* [YOUR ASSIGNMENT]:
In the listing below, report how many lines include the string "agent", giving only that number.
______________________________
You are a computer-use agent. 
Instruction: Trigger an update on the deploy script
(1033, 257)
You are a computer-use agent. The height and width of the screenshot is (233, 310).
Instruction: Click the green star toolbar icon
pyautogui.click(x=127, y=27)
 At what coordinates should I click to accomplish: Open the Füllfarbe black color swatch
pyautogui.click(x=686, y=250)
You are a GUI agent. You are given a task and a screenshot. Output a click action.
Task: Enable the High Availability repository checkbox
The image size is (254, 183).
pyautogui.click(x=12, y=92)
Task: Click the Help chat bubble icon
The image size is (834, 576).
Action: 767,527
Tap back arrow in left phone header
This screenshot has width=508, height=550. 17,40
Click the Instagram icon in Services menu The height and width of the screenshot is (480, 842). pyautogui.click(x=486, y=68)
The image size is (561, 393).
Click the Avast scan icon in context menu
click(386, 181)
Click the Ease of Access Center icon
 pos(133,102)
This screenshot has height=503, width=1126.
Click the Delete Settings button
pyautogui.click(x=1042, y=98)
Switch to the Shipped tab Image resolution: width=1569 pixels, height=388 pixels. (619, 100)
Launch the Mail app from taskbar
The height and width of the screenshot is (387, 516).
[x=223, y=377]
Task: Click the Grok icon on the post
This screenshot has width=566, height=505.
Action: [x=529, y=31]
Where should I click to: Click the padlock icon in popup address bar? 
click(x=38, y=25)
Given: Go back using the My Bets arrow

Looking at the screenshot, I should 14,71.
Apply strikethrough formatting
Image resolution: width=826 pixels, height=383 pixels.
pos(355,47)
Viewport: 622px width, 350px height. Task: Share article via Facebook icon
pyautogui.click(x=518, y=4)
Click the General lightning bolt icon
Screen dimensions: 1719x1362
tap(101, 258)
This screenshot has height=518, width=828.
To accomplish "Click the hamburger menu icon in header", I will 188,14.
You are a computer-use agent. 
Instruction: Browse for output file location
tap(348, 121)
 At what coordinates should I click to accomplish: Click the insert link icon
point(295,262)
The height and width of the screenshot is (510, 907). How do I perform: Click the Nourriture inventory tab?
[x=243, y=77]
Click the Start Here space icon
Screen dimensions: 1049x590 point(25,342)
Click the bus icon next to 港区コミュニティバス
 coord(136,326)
______________________________
* [PROBLEM SOLUTION]:
4